BMCR 2022.10.02

Teaching through images: imagery in Greco-Roman didactic poetry

, , Teaching through images: imagery in Greco-Roman didactic poetry. Mnemosyne supplements, 450. Leiden; Boston: Brill, 2022. Pp. xiv, 388. ISBN 9789004373488. €118.00 / $142.00.

Preview

While the search for a unified theory of the didactic genre begins in antiquity with works like the Tractatus Coislinianus and Diomedes’ Ars Grammatica, modern scholars have proposed various classificatory schemata, none of which has won universal approval. This volume provides a welcome redirection of these efforts by starting from the idea that didactic is first and foremost poetry and therefore explicable by the major approaches usually followed in the analysis of ancient poetry (especially intertextuality). In fact, one of the major conclusions the reader must take away from this volume is that, as the editors say in their introduction, “intertextuality is an important aspect of how didactic poetry teaches” (p. 7). Accordingly, this volume opens up the field of inquiry into the didactic genre by insisting that the practitioners of the didactic genre deployed the very same poetic techniques that all other ancient poets use. Moreover, almost every paper in this volume represents an important contribution to the didactic poet under discussion. This is especially true of chapters 6–10, which amount to something of a volume within a volume devoted to Lucretius’ De Rerum Natura (more on these papers below). As a result, the book under review will be essential reading for all scholars of ancient hexameter poetry and for those who work on any didactic poet covered in its various chapters (by my count, only Parmenides, Xenophanes, Nicander, and Columella are not treated).

* _RECORD SET_:

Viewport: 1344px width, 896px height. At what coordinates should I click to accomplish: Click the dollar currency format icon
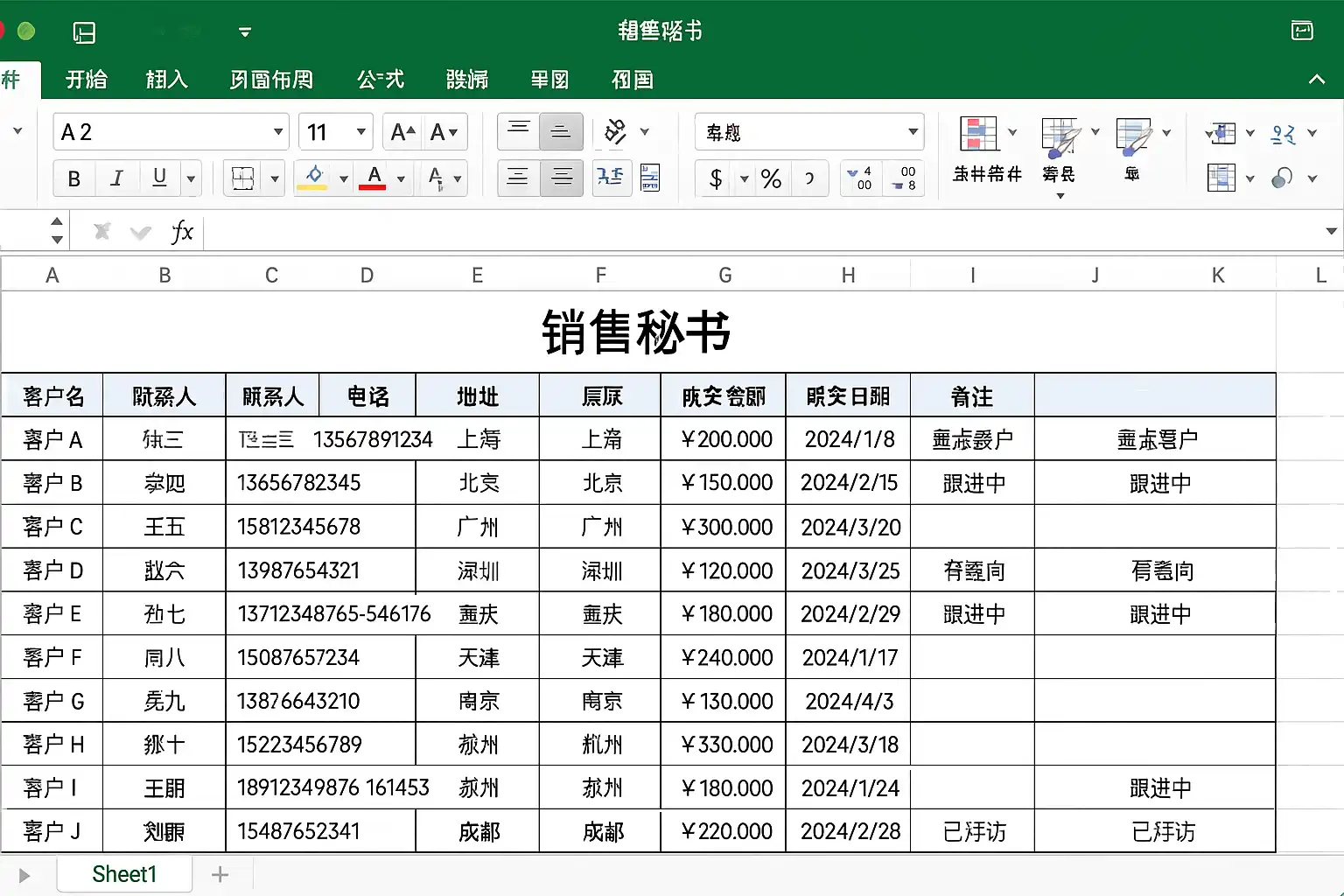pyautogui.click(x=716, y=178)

* * *

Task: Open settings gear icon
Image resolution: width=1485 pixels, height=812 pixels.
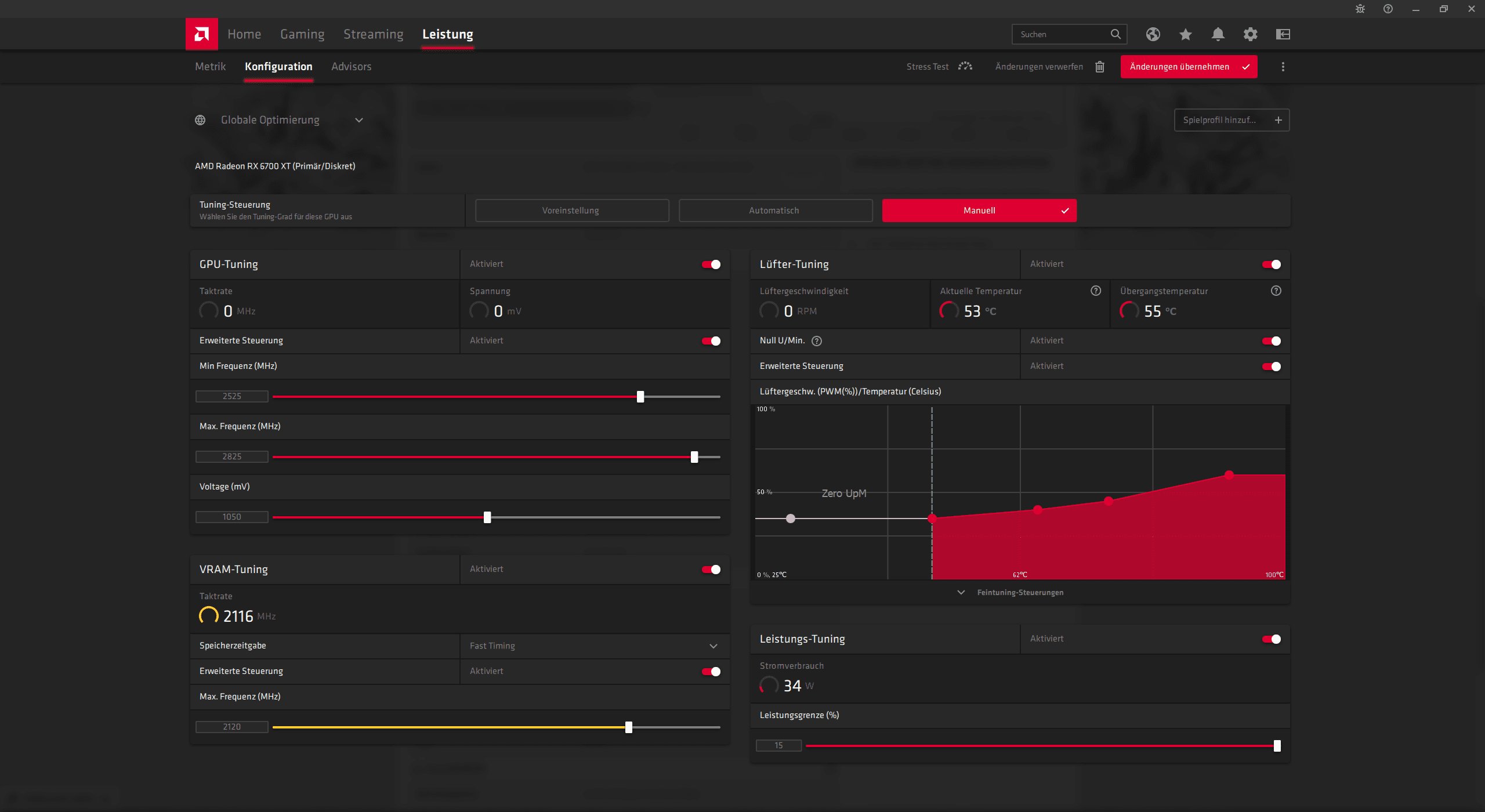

--

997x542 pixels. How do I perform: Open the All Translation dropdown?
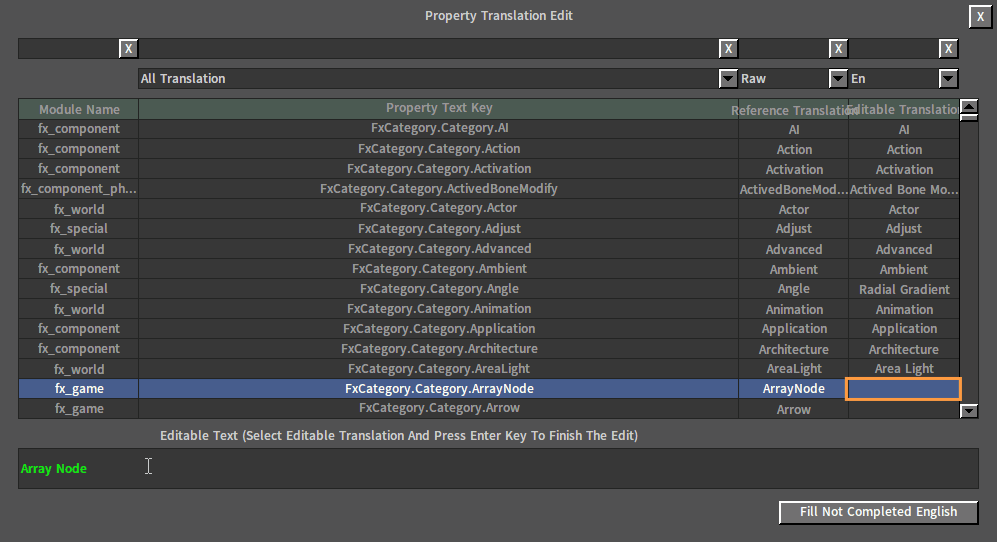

* _WORK TO BE COMPLETED_:
Please copy the stretch of the book review above from "BMCR 2022.10.02" through "9789004373488. €118.00 / $142.00.", word for word.

* _ANSWER IN FULL_:
BMCR 2022.10.02

Teaching through images: imagery in Greco-Roman didactic poetry

, , Teaching through images: imagery in Greco-Roman didactic poetry. Mnemosyne supplements, 450. Leiden; Boston: Brill, 2022. Pp. xiv, 388. ISBN 9789004373488. €118.00 / $142.00.